Bawumia’s tax overhaul - good idea
Vice President Dr Mahamudu Bawumia

Bawumia’s tax overhaul - good idea

Vice-President and the flagbearer elect of the ruling governing party, Dr Mahamudu Bawumia, made an audacious policy statement over the past few days; proposing a complete overhaul of the current tax when given the opportunity to become President in 2025.


Among some of his proposals are: tax amnesty for businesses and the introduction of a flat rate duty rate in the local currency instead of the current dollarised duty charges.

"The current tax system is confusing, and traders struggle to calculate their payments," remarked Dr Bawumia. "Additionally, many traders face harassment from tax officials, which should not be happening. Those already paying taxes should not be subjected to regular harassment," says Dr Bawumia.

"I am proposing a new, simplified and transparent tax system," Dr Bawumia stated. "If elected President, I will introduce this new regime in 2025, starting with granting tax amnesty to businesses to provide a fresh start and support for businesses,” he added when addressing some business people recently.

Having known the Veep from his days at Bank of Ghana, we have no reason to doubt his transformative agenda for the country. 

There are those who question his sincerity and are very sceptical of the Veep’s proposal, pointing to his role as the Chairman of the Economic Management Team over the past 7 years.

And they have every right to doubt it. After all, we live in a free society where ideas must flourish and genuine criticisms enhance good governance.

Indeed, there were those who doubted the idea that a national health insurance scheme was only but a dream and free secondary education was only but a myth. 

Irrespective of the challenges these two social interventions are facing today, there is no doubt that it has made significant inroads in our national lives.

It is within this context that Graphic Business is of the view that Bawumia’s proposal is doable and applicable.

Many business owners will tell you that paying taxes is like being dragged to a butcher’s shop. It is as though the tax authorities are just waiting patiently for you to default and come blazing with their full armory of threats and/or sanctions.

Bawumia was dead on when he analysed the current tax regime as “complex, confusing and burdensome for businesses in determining their tax obligations transparently.”

The idea to also “cedilise” import duties at the ports is an important one. Concerns have been raised about imports and its impact on our inflationary pressures.

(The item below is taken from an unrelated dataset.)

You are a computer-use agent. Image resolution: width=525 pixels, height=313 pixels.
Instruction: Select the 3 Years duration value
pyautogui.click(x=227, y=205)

For many businesses, such as Graphic Communications Group Ltd for instance, all our major inputs are imported. Newsprint, ink, spare parts, vehicles for delivery etc etc. One can imagine the exchange rate losses we make year-in and year-out in a very highly competitive media market where margins are on a continuous downslide.

The proposal to pay import duties in the local currency is one that needs to be given all the needed push. For a country where the Central has had to warn businesses not to advertise sales of their goods in foreign currency, it is irrational for government to charge for its services in foreign currency.

A few questions also arise from the Bawumia proposal. For instance, how does Bawumia intend to the bridge revenue gap with his tax amnesty policy within the framework of government’s three-year programme with the IMF.

Should we not be focusing on import substitution so as to make the economy a production driven economy?

Overall, Graphic Business is of the strong view that the overhaul of the tax regime is long overdue. However, we shudder to think that the “human factor” should be place at the heart of its operationalisation. 

The human element is core to the success of a new tax regime that will ensure a fair balance in tax compliance and enforcement. Overall, Ghana must win.